Поэт вскрыл реальные противоречия в душе современного ему человека и сделал их предметом объективного обзора. Всеобщее, по Баратынскому, проявляется независимо от желаний художника, от личных чувств персонажей. Как бы ни утешали они себя сладостными иллюзиями, истина проступает вопреки им.

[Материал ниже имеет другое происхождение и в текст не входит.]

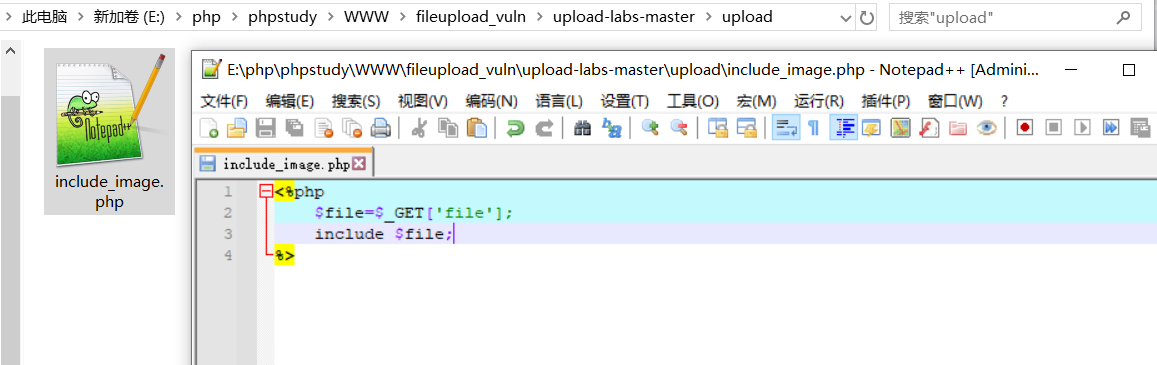Undo the last edit via green arrow

(x=515, y=128)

Задача поэта состоит не в том, чтобы выстраивать поверх жизни свое идеальное представление о ней, а извлекать действенную, реальную всеобщую закономерность. С этой точки зрения Баратынский не принимает лирического тона поэм Байрона, романтических поэм Пушкина и тогдашней поэмы романтиков вообще. В начале 1830-х годов он писал И. Киреевскому: «Когда-то сравнивали Байрона с Руссо, и это сравнение я нахожу весьма справедливым. В стихотворениях того и другого не должно искать независимой фантазии, а только выражения их индивидуальности. Оба – поэты самости… Байрон безусловно предается думе о себе самом…» Руссо Баратынский адресует упрек: «В романе Руссо (“Новая Элоиза”. – В.К.) нет никакой драматической истины, ни малейшего драматического таланта… Руссо знал, понимал одного себя, наблюдал за одним собою, и все его лица – Жан-Жаки, кто в штанах, кто в юбке». Слова Баратынского очень напоминают высказывания Пушкина о поэмах и мистериях Байрона, но Баратынский, пожалуй, даже раньше отклонился от традиции Байрона. В 1824 г. он создал стихотворную повесть «Эда», в которой намеренно ушел в сторону как от байронической восточной поэмы, так и от романтической поэмы Пушкина.